Por el momento, se estima que la superficie sembrada será similar a la del ciclo 2024/25, que alcanzó 616.800 hectáreas en la provincia.
Condiciones económicas y rentabilidad del trigo
Desde el punto de vista económico, el informe destaca que la situación sigue siendo desfavorable. Aunque el precio pizarra Rosario mostró una recuperación desde su punto más bajo en noviembre de 2024, los costos actuales de producción hacen que el rendimiento de indiferencia se ubique en 3.300 kg/ha, un 4,7 % superior al promedio de las últimas diez campañas.
El futuro del trigo diciembre 2025 cotiza en 214 U$S/t en el mercado Matba Rofex, un valor que no cubre los costos considerando un rendimiento histórico promedio. Esta cotización, si bien es superior a la actual, sitúa el rendimiento de indiferencia en 3.215 kg/ha, cifra que solo fue superada en tres de las últimas cinco campañas. Para alcanzar un margen bruto nulo, el precio debería ubicarse en 218,6 U$S/t si el rendimiento promedio fuera 3.150 kg/ha.

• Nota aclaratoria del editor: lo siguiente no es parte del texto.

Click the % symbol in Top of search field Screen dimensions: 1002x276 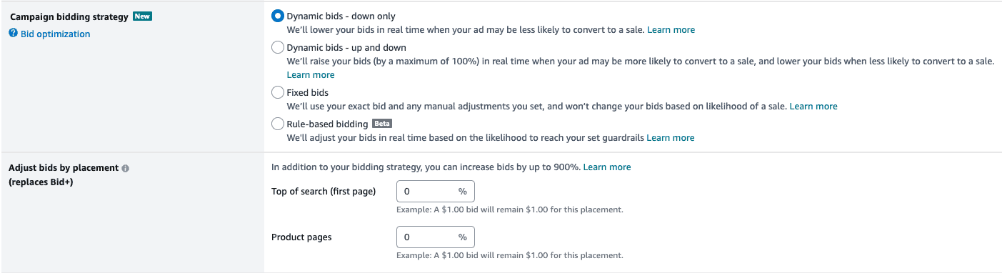(463, 192)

En contraste, los márgenes de rentabilidad son positivos para los productores que trabajan en campos propios, ya que los costos de arrendamiento no afectan su ecuación económica.
Estrategia de siembra combinada con soja de segunda
El informe del SIBER también analiza la combinación trigo y soja de segunda, proyectando un rendimiento promedio de 2.200 kg/ha para la soja de segunda en la provincia. Bajo este escenario, los productores que trabajan en campos arrendados podrían cubrir sus costos, con un margen bruto levemente positivo de 30 U$S/ha.
En el caso de los productores que operan en campos propios, la rentabilidad mejora significativamente, con márgenes que podrían alcanzar 247 U$S/ha al combinar ambos cultivos.